The first thing to do once I setup my work area was to remove the back screws. There are several screws along the backside of the GBPocket, including two inside of the battery well itself, and these are all Tri-Wing screws. Coincidentally I used the same tools from my Switch repair kit so props to Nintendo for not changing those parts in 30+ years. Once I had the backplate removed I inspected the board and battery connectors.

For reference a highly acidic and corrsoive enviornment creates the blue, green and white gunk But man that is a lot of corrosion. Leaving batteries in for extended periods of time are not a great idea, and it looks like these batteries have been in the GBPocket since the dawn of time. There are a number of options that one can use to fix problems like this, but I have always preferred Baking Soda, Water and a Q-Tip.
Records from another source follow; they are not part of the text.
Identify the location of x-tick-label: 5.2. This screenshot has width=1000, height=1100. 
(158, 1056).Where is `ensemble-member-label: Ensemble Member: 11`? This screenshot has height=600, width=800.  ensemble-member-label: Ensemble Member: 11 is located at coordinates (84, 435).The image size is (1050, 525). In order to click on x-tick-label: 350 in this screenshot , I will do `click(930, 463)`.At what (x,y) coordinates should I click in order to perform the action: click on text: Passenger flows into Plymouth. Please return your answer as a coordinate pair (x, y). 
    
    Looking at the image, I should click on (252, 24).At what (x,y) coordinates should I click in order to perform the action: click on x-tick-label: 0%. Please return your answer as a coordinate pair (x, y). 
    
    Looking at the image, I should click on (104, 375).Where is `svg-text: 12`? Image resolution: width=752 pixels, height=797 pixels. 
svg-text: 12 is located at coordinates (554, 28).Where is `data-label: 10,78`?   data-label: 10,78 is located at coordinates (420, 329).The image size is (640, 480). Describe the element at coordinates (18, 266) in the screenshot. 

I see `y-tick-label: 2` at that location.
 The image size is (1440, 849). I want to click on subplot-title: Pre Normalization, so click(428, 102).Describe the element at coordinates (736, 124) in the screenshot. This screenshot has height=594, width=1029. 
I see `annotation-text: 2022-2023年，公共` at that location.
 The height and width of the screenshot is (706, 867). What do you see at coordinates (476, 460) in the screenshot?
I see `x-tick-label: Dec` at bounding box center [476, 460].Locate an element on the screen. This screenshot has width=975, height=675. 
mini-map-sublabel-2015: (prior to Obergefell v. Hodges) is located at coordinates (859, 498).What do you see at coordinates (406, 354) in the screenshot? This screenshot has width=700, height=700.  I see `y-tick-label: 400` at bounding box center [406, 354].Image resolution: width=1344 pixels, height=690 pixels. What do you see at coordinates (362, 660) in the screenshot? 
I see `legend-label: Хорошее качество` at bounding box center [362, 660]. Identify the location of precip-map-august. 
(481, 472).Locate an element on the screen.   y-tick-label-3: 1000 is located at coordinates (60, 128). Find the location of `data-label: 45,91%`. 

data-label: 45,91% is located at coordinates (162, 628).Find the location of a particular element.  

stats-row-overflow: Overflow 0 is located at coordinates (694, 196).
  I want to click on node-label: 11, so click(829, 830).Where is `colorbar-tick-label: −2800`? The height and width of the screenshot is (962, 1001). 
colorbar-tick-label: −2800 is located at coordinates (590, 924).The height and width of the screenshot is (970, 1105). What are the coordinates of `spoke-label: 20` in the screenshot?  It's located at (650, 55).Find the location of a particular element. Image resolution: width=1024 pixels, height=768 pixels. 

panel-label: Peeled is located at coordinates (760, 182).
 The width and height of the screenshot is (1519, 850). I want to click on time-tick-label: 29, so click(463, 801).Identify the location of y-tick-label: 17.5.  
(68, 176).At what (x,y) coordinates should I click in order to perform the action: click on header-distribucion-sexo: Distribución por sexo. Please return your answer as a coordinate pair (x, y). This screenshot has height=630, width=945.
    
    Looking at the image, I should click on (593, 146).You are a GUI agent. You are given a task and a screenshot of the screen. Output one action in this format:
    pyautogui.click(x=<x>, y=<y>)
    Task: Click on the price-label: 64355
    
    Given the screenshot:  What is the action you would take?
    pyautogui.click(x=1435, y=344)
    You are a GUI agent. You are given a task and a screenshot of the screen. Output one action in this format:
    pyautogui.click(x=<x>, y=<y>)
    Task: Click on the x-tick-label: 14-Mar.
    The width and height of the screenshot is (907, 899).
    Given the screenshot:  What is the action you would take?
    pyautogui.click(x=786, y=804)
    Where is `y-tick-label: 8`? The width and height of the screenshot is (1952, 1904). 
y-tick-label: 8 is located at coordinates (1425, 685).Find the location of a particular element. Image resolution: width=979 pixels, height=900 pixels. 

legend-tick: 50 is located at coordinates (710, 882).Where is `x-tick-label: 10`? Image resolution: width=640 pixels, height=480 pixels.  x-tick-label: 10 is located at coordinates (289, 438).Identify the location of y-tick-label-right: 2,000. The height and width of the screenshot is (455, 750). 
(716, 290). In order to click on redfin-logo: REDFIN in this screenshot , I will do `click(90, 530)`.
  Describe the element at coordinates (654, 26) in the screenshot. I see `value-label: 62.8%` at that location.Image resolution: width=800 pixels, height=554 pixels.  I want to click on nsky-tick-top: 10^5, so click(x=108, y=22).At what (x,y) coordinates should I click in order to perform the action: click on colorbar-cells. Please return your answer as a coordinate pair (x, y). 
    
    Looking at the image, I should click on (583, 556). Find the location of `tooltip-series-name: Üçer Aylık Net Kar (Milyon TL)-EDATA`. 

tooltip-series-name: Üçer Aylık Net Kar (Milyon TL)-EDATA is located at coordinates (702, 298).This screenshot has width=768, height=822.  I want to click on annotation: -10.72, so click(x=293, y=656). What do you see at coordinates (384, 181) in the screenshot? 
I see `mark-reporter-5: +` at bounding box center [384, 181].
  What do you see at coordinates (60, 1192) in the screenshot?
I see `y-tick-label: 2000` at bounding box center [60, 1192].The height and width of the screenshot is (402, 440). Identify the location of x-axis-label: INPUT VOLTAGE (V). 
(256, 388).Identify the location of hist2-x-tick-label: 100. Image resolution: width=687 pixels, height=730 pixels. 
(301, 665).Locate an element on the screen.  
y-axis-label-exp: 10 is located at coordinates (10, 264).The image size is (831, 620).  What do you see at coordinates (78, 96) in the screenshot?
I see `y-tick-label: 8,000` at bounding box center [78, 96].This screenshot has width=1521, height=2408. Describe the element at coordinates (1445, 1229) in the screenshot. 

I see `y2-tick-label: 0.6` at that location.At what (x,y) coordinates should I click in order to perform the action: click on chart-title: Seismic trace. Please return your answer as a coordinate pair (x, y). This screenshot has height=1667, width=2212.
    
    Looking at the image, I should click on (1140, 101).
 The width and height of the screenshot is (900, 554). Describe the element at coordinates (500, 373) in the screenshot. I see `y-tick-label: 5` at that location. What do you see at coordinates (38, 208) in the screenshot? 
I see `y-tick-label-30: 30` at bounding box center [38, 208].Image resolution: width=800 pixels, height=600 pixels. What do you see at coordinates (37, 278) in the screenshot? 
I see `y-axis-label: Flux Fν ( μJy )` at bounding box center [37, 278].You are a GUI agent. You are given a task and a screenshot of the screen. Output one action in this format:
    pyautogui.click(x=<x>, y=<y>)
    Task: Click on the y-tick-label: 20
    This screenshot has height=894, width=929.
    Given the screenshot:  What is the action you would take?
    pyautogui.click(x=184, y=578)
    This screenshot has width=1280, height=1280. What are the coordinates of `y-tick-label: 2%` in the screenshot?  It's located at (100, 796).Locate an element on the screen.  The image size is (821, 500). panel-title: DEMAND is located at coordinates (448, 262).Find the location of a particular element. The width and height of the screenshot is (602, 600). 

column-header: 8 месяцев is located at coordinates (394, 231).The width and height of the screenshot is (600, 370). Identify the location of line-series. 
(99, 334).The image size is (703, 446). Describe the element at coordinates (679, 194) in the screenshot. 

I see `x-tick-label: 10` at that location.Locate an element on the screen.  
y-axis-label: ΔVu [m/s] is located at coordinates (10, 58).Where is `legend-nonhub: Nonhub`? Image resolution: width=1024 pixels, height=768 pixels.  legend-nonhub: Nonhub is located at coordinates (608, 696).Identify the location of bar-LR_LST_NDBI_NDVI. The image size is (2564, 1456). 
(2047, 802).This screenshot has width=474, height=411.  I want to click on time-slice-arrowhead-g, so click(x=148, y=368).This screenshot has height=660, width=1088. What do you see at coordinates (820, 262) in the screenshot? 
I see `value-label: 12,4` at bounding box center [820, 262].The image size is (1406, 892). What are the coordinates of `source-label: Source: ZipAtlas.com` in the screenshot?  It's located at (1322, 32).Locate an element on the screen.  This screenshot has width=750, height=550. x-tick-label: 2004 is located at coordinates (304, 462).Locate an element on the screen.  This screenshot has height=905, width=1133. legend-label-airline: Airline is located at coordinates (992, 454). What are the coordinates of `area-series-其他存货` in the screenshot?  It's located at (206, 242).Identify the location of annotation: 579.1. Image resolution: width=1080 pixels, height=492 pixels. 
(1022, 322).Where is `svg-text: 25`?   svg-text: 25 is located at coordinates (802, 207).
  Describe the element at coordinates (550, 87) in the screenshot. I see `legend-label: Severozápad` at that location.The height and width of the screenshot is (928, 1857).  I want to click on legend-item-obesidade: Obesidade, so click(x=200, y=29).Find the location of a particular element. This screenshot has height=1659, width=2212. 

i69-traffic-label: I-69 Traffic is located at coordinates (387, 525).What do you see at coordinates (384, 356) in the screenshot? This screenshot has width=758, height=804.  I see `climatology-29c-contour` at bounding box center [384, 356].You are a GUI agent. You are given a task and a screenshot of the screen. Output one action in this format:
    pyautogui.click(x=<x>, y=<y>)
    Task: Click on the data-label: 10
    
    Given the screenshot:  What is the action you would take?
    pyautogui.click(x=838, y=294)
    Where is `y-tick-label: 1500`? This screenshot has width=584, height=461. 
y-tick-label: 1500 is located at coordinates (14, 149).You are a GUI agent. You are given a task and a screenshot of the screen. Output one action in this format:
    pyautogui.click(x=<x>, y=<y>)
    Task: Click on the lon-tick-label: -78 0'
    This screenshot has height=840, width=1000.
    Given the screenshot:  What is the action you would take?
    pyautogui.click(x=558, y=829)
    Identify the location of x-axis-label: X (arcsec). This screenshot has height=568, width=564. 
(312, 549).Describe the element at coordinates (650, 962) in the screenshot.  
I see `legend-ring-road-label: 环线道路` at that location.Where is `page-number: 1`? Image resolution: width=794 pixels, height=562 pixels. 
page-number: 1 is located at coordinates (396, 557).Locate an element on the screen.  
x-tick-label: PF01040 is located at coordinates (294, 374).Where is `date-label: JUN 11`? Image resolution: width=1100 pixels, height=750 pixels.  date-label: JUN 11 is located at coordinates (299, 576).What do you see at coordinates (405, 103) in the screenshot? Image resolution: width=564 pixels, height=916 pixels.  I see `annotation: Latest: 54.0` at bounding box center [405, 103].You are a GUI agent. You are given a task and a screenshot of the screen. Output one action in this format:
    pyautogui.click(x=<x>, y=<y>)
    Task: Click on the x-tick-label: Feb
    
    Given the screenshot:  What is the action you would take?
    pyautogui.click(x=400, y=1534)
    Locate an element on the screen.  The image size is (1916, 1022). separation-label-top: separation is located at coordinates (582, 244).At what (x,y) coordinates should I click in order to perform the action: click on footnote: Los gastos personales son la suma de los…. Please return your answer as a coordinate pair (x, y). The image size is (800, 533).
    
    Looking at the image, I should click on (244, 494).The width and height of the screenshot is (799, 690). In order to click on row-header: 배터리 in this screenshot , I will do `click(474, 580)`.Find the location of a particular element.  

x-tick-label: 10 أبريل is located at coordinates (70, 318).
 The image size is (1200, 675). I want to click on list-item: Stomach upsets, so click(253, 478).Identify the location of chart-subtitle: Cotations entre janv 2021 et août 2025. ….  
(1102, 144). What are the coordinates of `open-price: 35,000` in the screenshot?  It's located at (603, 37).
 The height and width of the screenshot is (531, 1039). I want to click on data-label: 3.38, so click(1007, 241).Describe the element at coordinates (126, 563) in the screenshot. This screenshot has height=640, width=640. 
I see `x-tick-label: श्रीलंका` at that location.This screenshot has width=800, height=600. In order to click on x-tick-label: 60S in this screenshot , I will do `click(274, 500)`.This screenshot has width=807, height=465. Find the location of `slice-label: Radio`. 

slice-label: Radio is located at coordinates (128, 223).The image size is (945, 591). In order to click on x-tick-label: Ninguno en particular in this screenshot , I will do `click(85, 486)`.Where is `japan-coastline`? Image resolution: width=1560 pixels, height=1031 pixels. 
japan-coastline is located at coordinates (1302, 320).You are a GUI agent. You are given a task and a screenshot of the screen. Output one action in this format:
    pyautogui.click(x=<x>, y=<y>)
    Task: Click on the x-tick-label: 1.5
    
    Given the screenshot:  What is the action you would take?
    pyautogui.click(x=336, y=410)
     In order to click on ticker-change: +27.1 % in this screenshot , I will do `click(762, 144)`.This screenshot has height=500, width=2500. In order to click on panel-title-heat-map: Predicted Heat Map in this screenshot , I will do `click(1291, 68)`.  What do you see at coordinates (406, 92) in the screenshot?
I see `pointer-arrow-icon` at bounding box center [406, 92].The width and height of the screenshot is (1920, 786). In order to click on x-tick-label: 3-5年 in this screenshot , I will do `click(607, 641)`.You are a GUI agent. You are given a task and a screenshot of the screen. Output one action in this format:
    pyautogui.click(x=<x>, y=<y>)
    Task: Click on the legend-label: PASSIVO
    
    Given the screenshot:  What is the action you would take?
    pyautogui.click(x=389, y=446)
After some vigorous tipping I was able to clean most of the corrossion of, but there seemed to be a fair amount of rust still present on the connectors. Giving it a once over I decided to go ahead and remove the entire board to check for any abnormalities on the front facing side. There are a few screws on the board, with a pesky middle screw, but they are golden so should be easy to spot against the white and green of the board. The first thing I noticed on the other side was the speaker. I later confirmed this, but at the time was almost 100% sure it would not function. Luckily the volume slider and all other sound functions are functional, it would just take about tree fiddy. Upon resetting the board the speaker was a little troublesome to return to the case. It pops into place, and the board fits rather snug atop so don’t be afraid to push a little on it.

After putting it all back together it was time for the moment of truth. I typically like to do a minimal-screw-test, where I return the minimum amount of screws to the device for it to function, and in this case I returned all three internal screws and three external screws in the battery casing and opposite corners of the case. As I suspected upon turning it on the familiar Gameboy ding did not sound, but everything else was in perfect working order.

Well that was an enjoyable few hours, and now I have a full team of Pokemon on the road to Viridian City. Perhaps in the future I’ll replace the speaker but for now some cheap-o 3.5mm are working fine.